- _Directions for this task_
Everything from the line containing "How do I perform: Click" through the final line of the entries, both included, should be copied exactly and with nothing else; please skip pictures.

- _Records shown_
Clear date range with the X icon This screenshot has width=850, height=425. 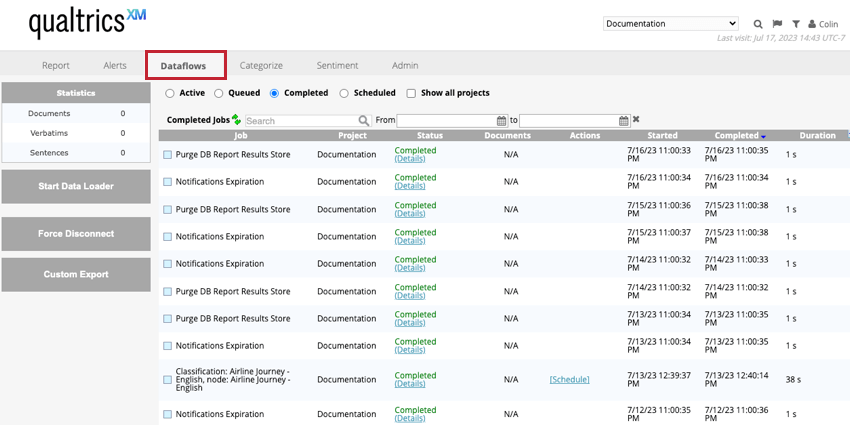(636, 120)
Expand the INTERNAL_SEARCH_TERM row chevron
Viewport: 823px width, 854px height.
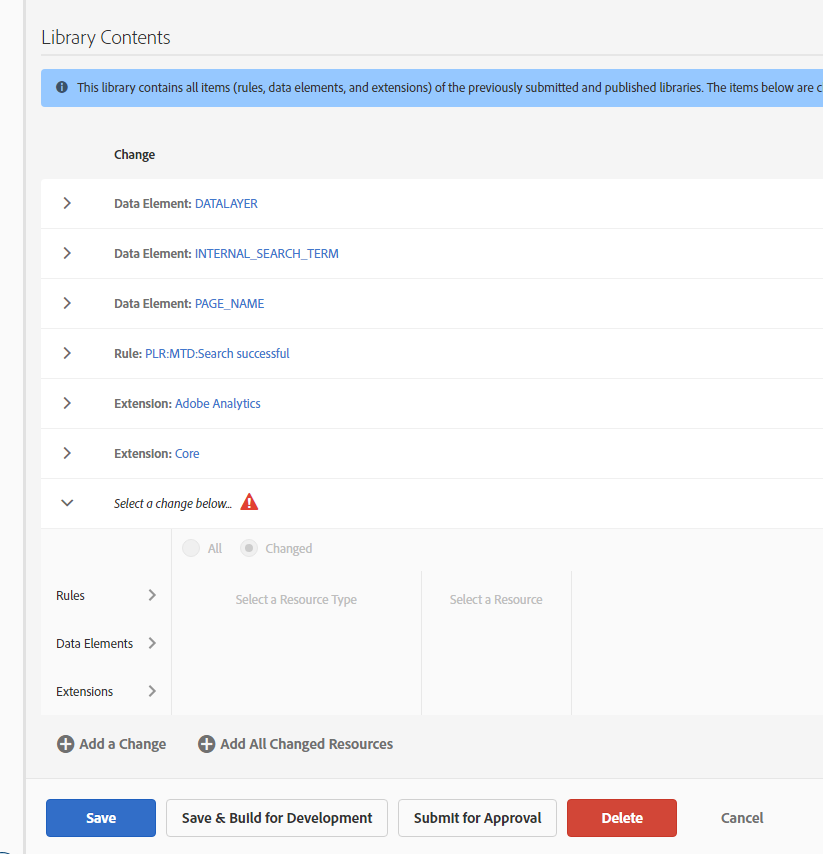67,253
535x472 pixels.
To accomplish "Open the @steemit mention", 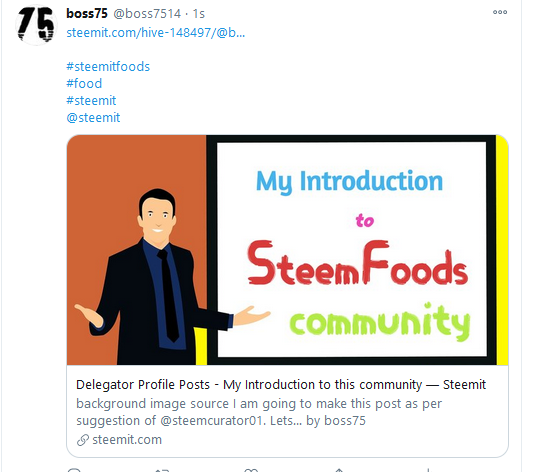I will pyautogui.click(x=93, y=118).
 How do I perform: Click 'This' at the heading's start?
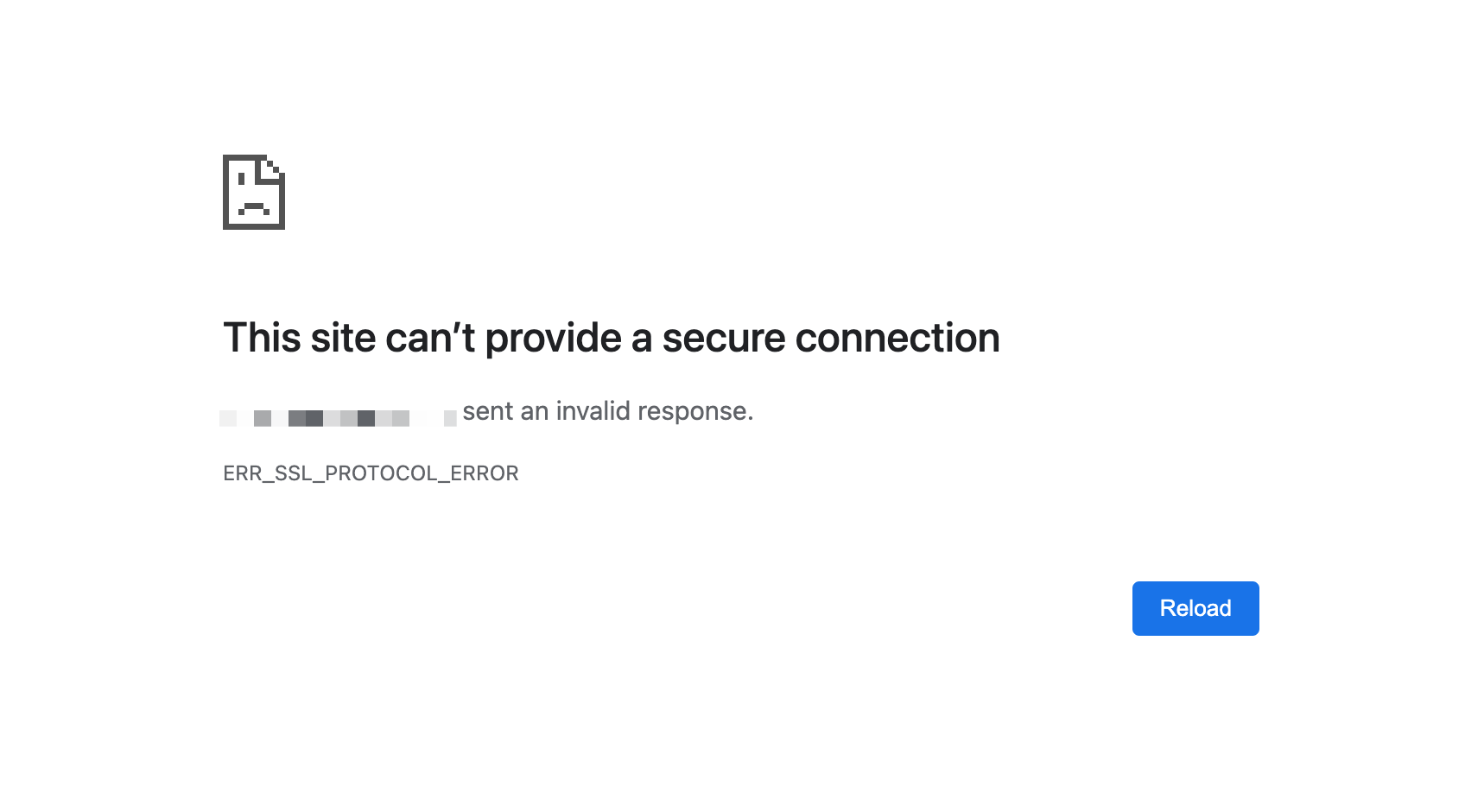(x=262, y=338)
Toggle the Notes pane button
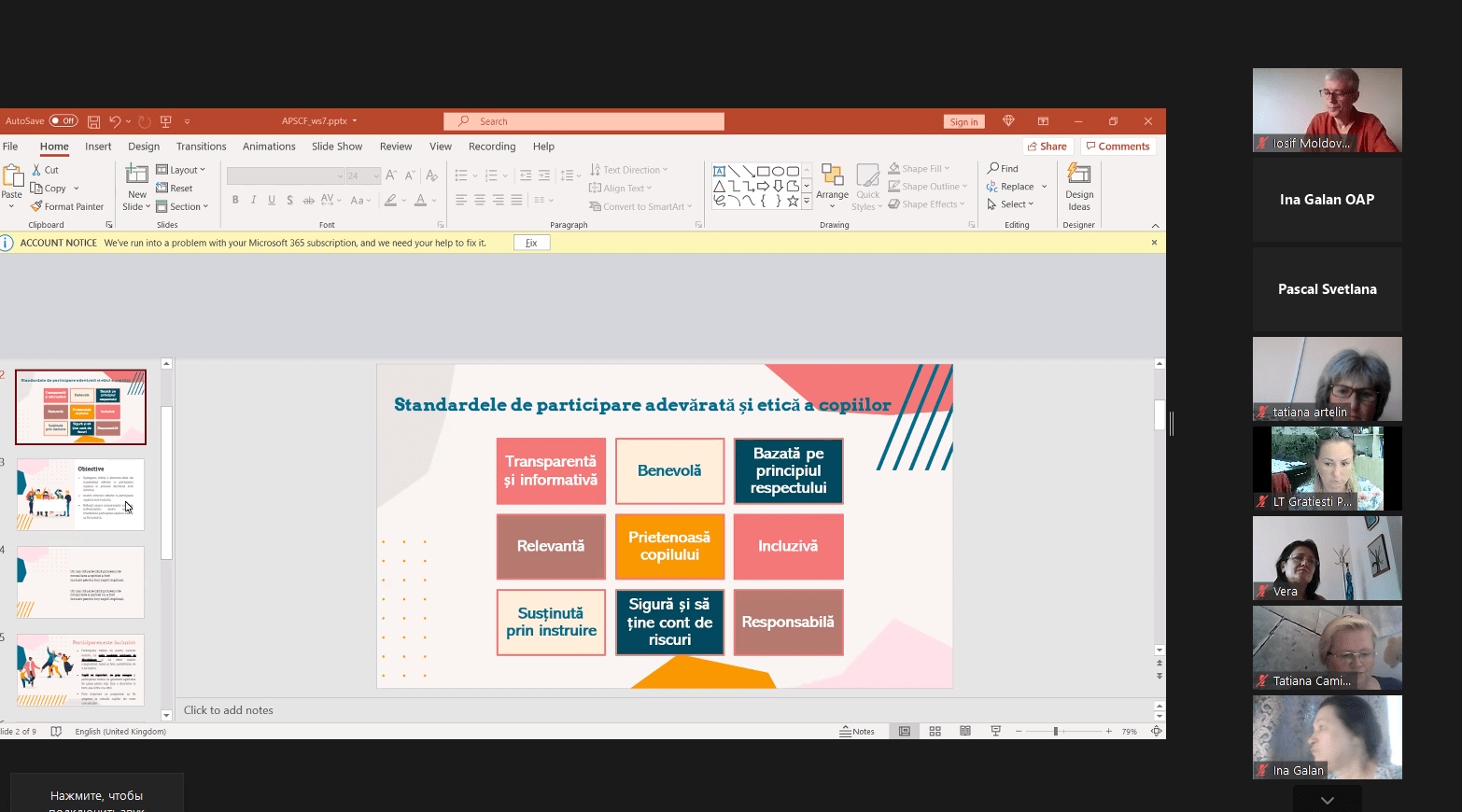The width and height of the screenshot is (1462, 812). pos(857,732)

- _Answer to the exercise_
 How do I perform: Click 'This' at the heading's start?
(x=262, y=338)
Toggle the Notes pane button
The width and height of the screenshot is (1462, 812). pos(857,732)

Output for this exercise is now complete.